Spot Instances Explained: Save 90% on AWS Compute

Q: Can I get spot instances for GPU workloads

Yes, GPU instances like p3 , p4d , and g5 are available as spot, often at 60-70% discount. However, GPU spot capacity is more scarce and interruption rates are higher than general-purpose instances. Always diversify across multiple GPU instance families and AZs, and implement checkpointing for training jobs.

Spare Capacity at a Steep Discount

Spot Instances let you use AWS's unused EC2 capacity at up to 90% off the on-demand price. That's not a marketing exaggeration -- a c5.xlarge that costs $0.17/hour on-demand regularly runs at $0.05/hour or less on the spot market. The catch is real, though: AWS can reclaim your instance with just two minutes' notice when it needs the capacity back. That constraint shapes everything about how you use them.

I've run production batch pipelines, CI/CD systems, and stateless web tiers on spot instances for years. The savings are enormous, but only if you architect for interruption from the start. Bolting spot onto an existing architecture that assumes instances are permanent will cause outages. This guide covers how the spot market works, which workloads fit, and the specific patterns that make spot reliable.

What Are Spot Instances?

Definition: Spot Instances are spare EC2 compute capacity offered at reduced prices. AWS sets the spot price based on supply and demand in each Availability Zone.
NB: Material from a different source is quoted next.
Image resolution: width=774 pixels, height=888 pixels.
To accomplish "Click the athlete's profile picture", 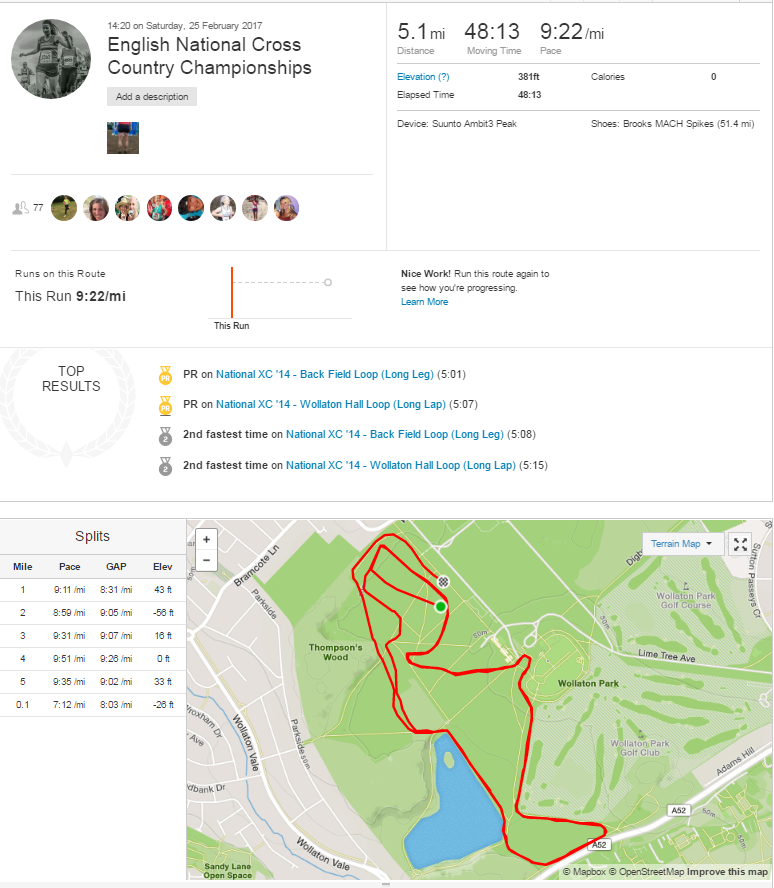I will coord(51,58).
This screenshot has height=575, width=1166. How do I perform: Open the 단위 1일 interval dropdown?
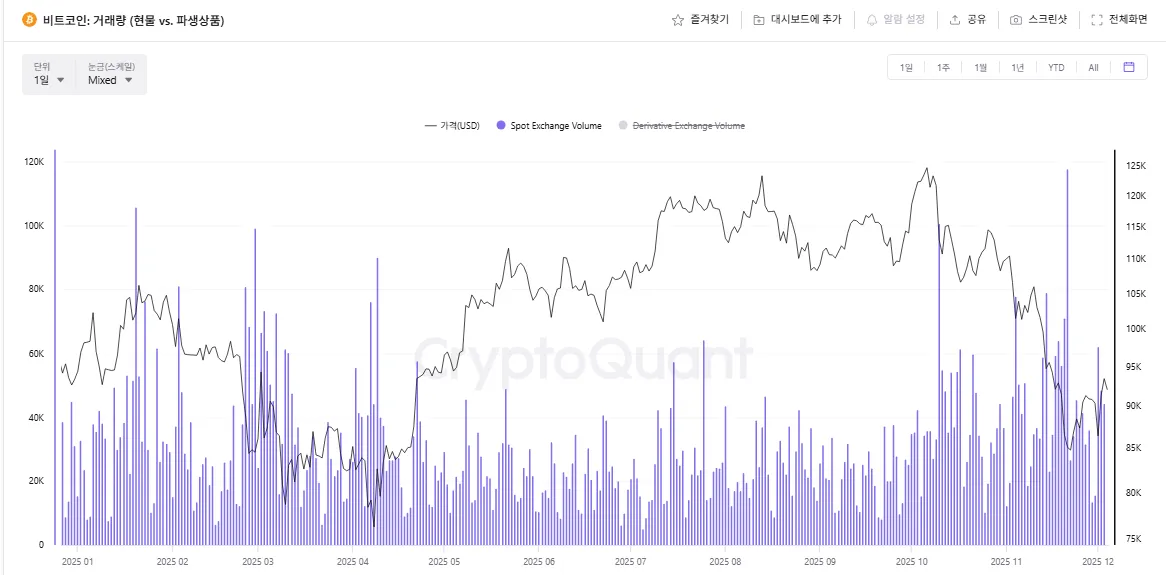[x=49, y=80]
When capacity is needed elsewhere, AWS interrupts spot instances with a two-minute warning.

The spot market replaced the old bidding system in 2017. You no longer set a maximum bid price. Instead, you pay the current spot price (which fluctuates but is usually stable for days or weeks at a time) and AWS interrupts you only when capacity runs out -- not when prices rise above your bid.

How Spot Pricing Works

Pricing Model	Discount	Commitment	Interruption Risk
On-Demand	0%	None	None
Reserved Instances	30-60%	1 or 3 years	None
Savings Plans	30-60%	1 or 3 years	None
Spot Instances	60-90%	None	High (2-min notice)

Spot pricing varies by instance type, AZ, and time. A m5.large in us-east-1a might be $0.03/hour while the same instance in us-east-1b is $0.04/hour. The Spot Pricing History page in the EC2 console shows 90 days of price data per instance type and AZ.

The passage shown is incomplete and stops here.